Material and methods
Positive samples for N gonorrhoeae (n=31), C trachomatis (n=60) and M genitalium (n=30) were examined. The gonococcal isolates were characterised with antibiograms, serovar determination and N gonorrhoeae multiantigen sequence typing (NG-MAST). The C trachomatis ompA gene and the M genitalium mgpB gene were sequenced, and phylogenetic analyses were performed.
Results
For N gonorrhoeae, the levels of resistance (intermediate susceptibility) to ciprofloxacin, erythromycin, rifampicin, ampicillin, tetracycline, penicillin G and cefuroxime were 10% (0%), 6% (10%), 13% (10%), 68% (0%), 74% (0%), 68% (16%) and 0% (84%), respectively. All isolates were susceptible to cefixime, ceftriaxone, spectinomycin and azithromycin, and the minimum inhibitory concentrations of kanamycin (range: 8–32 mg/l) and gentamicin (range: 0.75–6 mg/l) were low (no resistance breakpoints exist for these antimicrobials). 19 NG-MAST sequence types (STs) (84% novel STs) were identified. Phylogenetic analysis of the C trachomatis ompA gene revealed genovar G as most prevalent (37%), followed by genovar D (19%). 23 mgpB STs were found among the M genitalium isolates, and 67% of isolates had unique STs.
Conclusions
The diversity among the sexually transmitted infection (STI) pathogens may be associated with suboptimal diagnostics, contact tracing, case reporting and epidemiological surveillance. In Guinea-Bissau, additional STI studies are vital to estimate the STI burden and form the basis for a national sexual health strategy for prevention, diagnosis and surveillance of STIs.
Article summary
Article focus
Knowledge regarding characteristics and transmission of Neisseria gonorrhoeae, Chlamydia trachomatis and Mycoplasma genitalium and antibiotic resistance in N gonorrhoeae in Guinea-Bissau, West Africa, is entirely lacking.
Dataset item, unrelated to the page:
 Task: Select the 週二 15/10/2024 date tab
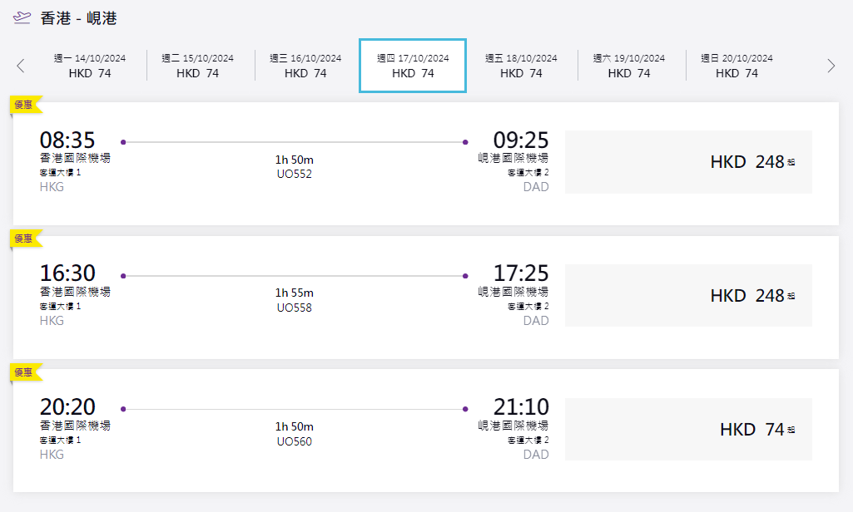click(x=197, y=66)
We aimed to phenotypically and genetically characterise N gonorrhoeae, and genetically characterise C trachomatis and M genitalium samples from women attending two sexual health clinics in Bissau, Guinea-Bissau and to define the bacterial populations, possible transmission chains and for N gonorrhoeae also to define the presence and spread of antibiotic-resistant isolates from women and additionally a group of symptomatic men.
Key messages
In Guinea-Bissau, N gonorrhoeae isolates displayed high level of resistance to traditional gonorrhoea antimicrobials but have remained susceptible to extended-spectrum cephalosporins, spectinomycin and azithromycin.
Genovar G, D and F were the most prevalent C trachomatis genovars, the usually most common genovar among heterosexuals, that is, genovar E, was rare.
The diversity among the bacterial STI pathogens may be associated with suboptimal diagnostics, contact tracing, case reporting and epidemiological surveillance. Additional studies are vital to estimate the STI burden and form the basis for a national sexual health strategy for prevention, diagnosis and surveillance.
Strengths and limitations of this study
This is the first time N gonorrhoeae, C trachomatis and M genitalium samples from Bissau, Guinea-Bissau, have been phenotypically and genetically characterised to define the bacterial populations, possible transmission chains and antibiotic resistance in N gonorrhoeae.
The study sample was relatively small, and in this setting, it is difficult to perform appropriate sample transportation and storage, as well as optimised diagnostics, which may have resulted in that true-positive samples were lost.